ECLI:NL:RVS:2023:2140
Raad van State
- Voorlopige voorziening
- Rechtspraak.nl
Voorlopige voorziening in asielzaak tegen staatssecretaris van Justitie en Veiligheid
Op 1 juni 2023 heeft de voorzieningenrechter van de Afdeling bestuursrechtspraak van de Raad van State uitspraak gedaan in een zaak waarin een vreemdeling een voorlopige voorziening heeft verzocht. De vreemdeling had eerder een aanvraag voor een verblijfsvergunning asiel voor bepaalde tijd ingediend, welke op 31 januari 2023 door de staatssecretaris van Justitie en Veiligheid was afgewezen. Tevens was de vreemdeling opgedragen de Europese Unie onmiddellijk te verlaten en was er een inreisverbod tegen hem uitgevaardigd. De rechtbank Den Haag had op 19 mei 2023 in een eerdere uitspraak zich onbevoegd verklaard voor het deel van het beroep dat gericht was tegen de opdracht om de Europese Unie te verlaten, en het beroep voor het overige ongegrond verklaard. Hierop heeft de vreemdeling hoger beroep ingesteld en verzocht om een voorlopige voorziening.

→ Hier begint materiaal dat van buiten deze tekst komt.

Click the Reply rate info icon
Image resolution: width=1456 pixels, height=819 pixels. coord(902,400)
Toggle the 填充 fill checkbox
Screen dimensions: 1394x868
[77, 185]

De voorzieningenrechter heeft in zijn overwegingen geconstateerd dat de vreemdeling verzocht heeft om niet te worden uitgezet totdat er op het hoger beroep is beslist, en om opvang en verstrekkingen te ontvangen. Gelet op de aangevoerde argumenten heeft de voorzieningenrechter besloten om de voorlopige voorziening te treffen, zoals eerder is gedaan in een vergelijkbare zaak (ECLI:NL:RVS:2019:457). De staatssecretaris is veroordeeld tot vergoeding van de proceskosten die de vreemdeling heeft gemaakt in verband met de behandeling van het verzoek, tot een bedrag van € 837,00, dat geheel toe te rekenen is aan door een derde beroepsmatig verleende rechtsbijstand. De uitspraak is openbaar uitgesproken op 1 juni 2023.